Theoretical frames can seem far removed from the day-to-day realities of putting together land use plans, running engagement events in community halls and negotiating with developers. Furthermore, there are well aired questions around how planning theories from the global north continue to be taught to practitioners working in the global south, with attendant issues of colonialism (e.g. Watson, 2002).
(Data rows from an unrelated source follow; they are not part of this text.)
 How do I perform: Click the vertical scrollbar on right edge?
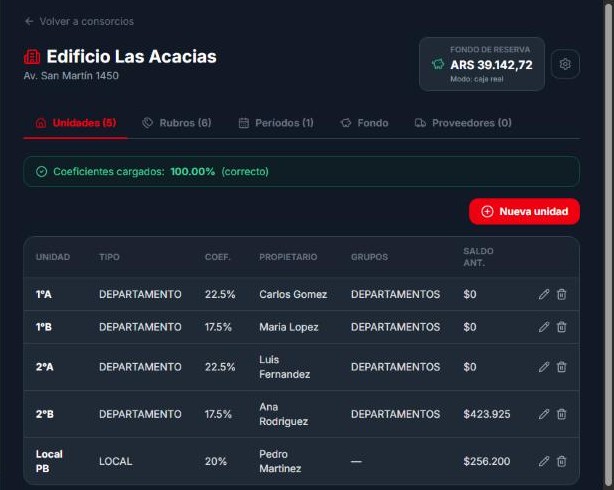(609, 245)
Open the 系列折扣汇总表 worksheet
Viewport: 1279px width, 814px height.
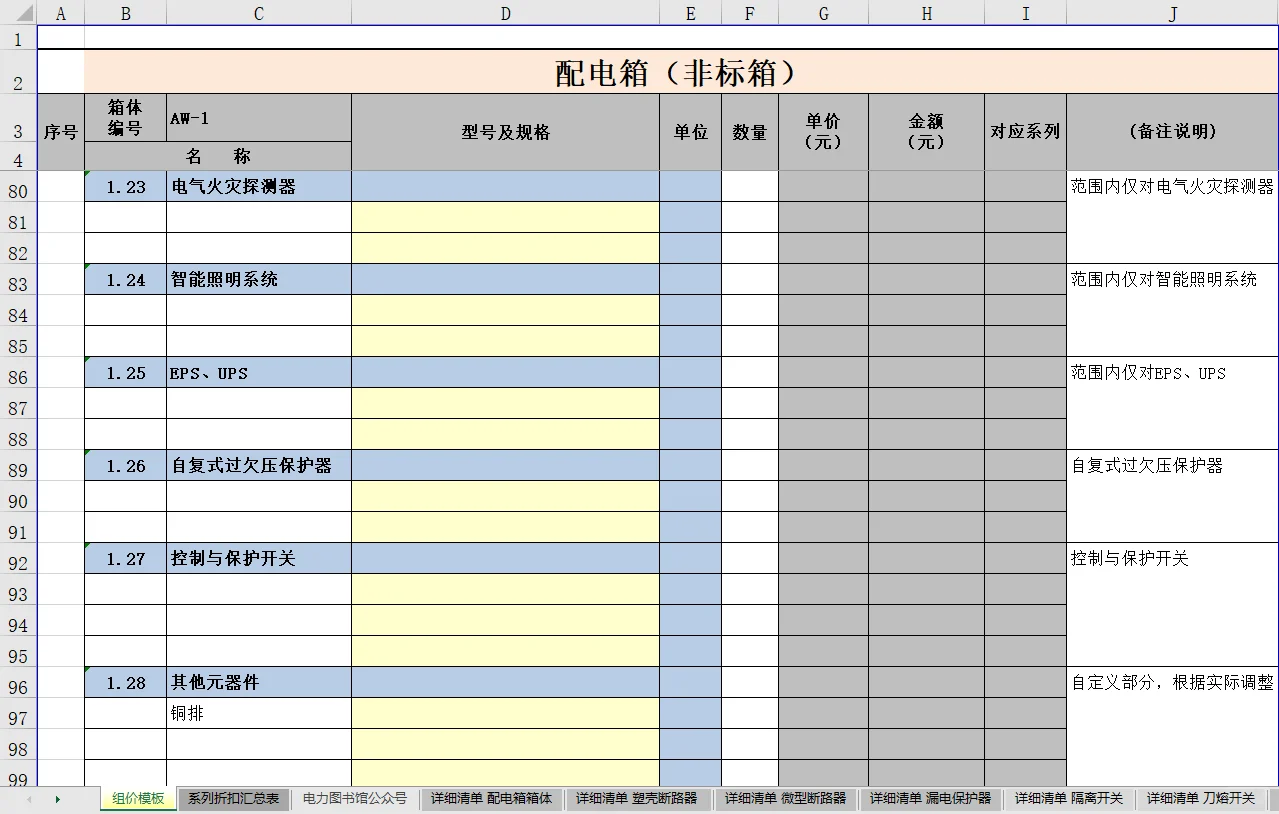[x=232, y=799]
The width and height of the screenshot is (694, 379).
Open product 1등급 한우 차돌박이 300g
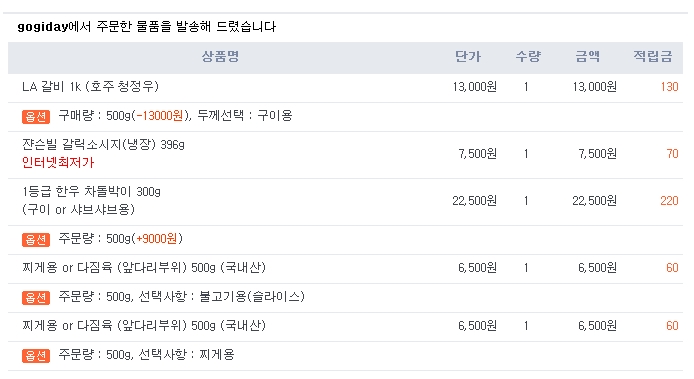click(91, 192)
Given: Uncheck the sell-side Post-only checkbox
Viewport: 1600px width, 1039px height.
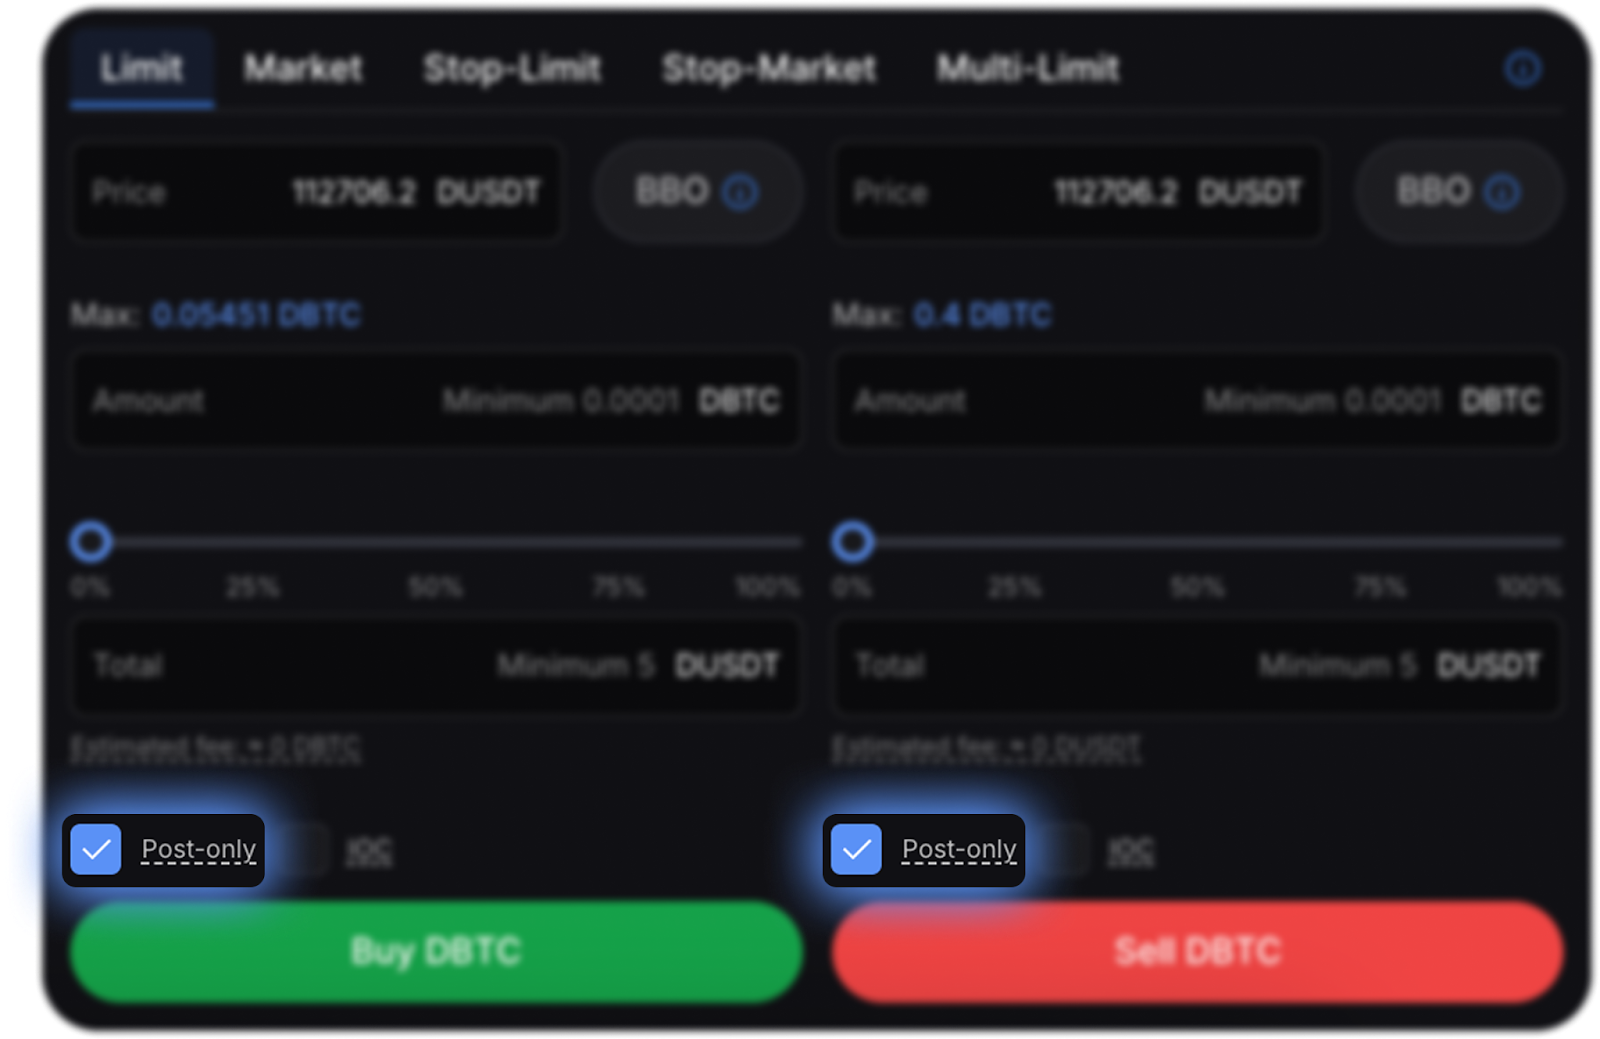Looking at the screenshot, I should [856, 850].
In this session we seek to explore how theory can more productively engage with the practice of planning, both in the global north and south.
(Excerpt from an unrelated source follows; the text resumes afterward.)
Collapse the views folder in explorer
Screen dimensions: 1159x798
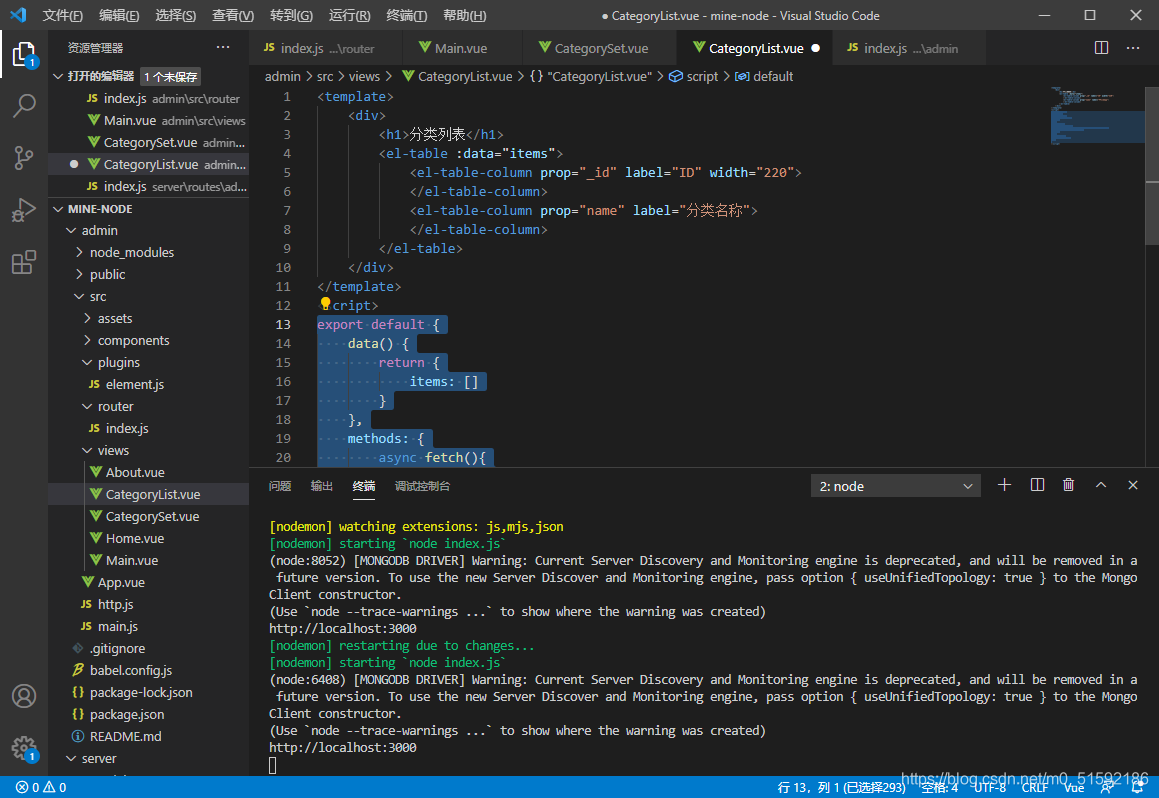click(x=113, y=450)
We welcome conceptual and/or empirical papers that examine any of the following issues :
• Beyond the usual suspects: applying theory from other disciplines
• Northern theory in southern contexts, southern theory in the north
• Connecting theory and practice in planning education
• The scholar as practitioner
• Bringing theory to planning methodologies
• Decolonizing planning theories and methodologies
• Southern methodologies
• Planning professionalism and ethics in the south
• Critical praxis in planning pedagogy
• Insurgent planning – (de)colonization of planning theory (Miraftab, 2009)
• Knowledge co-production in practice
Frank, A I 2006 Three decades of thought on planning education. Journal of Planning Literature 21;1 15-67.
Miraftab, F 2009 Insurgent planning: Situating radical planning in the global south. Planning Theory 8;1 32-50.
Watson, V 2002 The usefulness of normative planning theories in the context of sub-Saharan Africa. Planning Theory 1;1 27-52.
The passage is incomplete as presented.